**Provided data:**
************

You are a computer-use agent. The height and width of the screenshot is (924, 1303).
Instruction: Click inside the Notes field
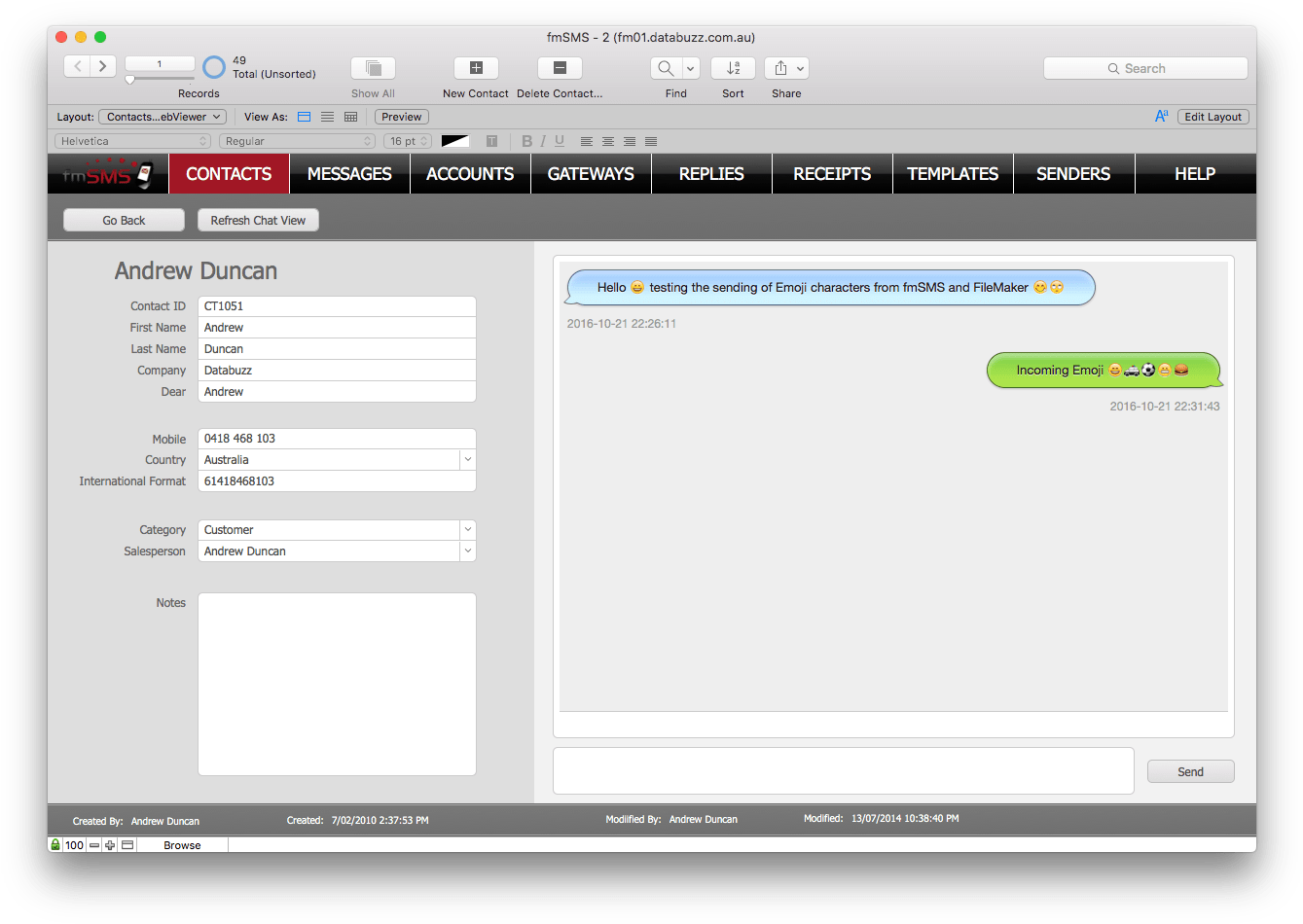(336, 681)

************

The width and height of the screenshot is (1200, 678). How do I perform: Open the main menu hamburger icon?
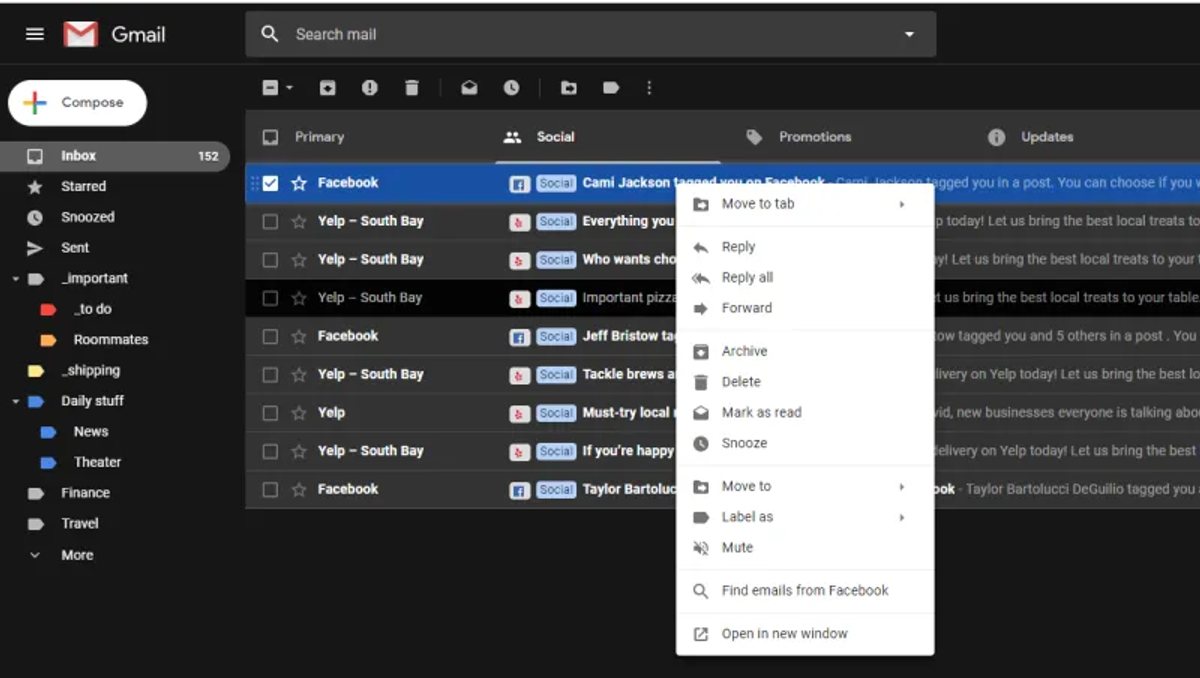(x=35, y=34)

************

**Job:** Repeat the part of the records that opens with the line containing "The width and" and closes with the line containing "(x=35, y=34)", both lines included, and leave the pictures out.

**Expected answer:**
The width and height of the screenshot is (1200, 678). How do I perform: Open the main menu hamburger icon?
(x=35, y=34)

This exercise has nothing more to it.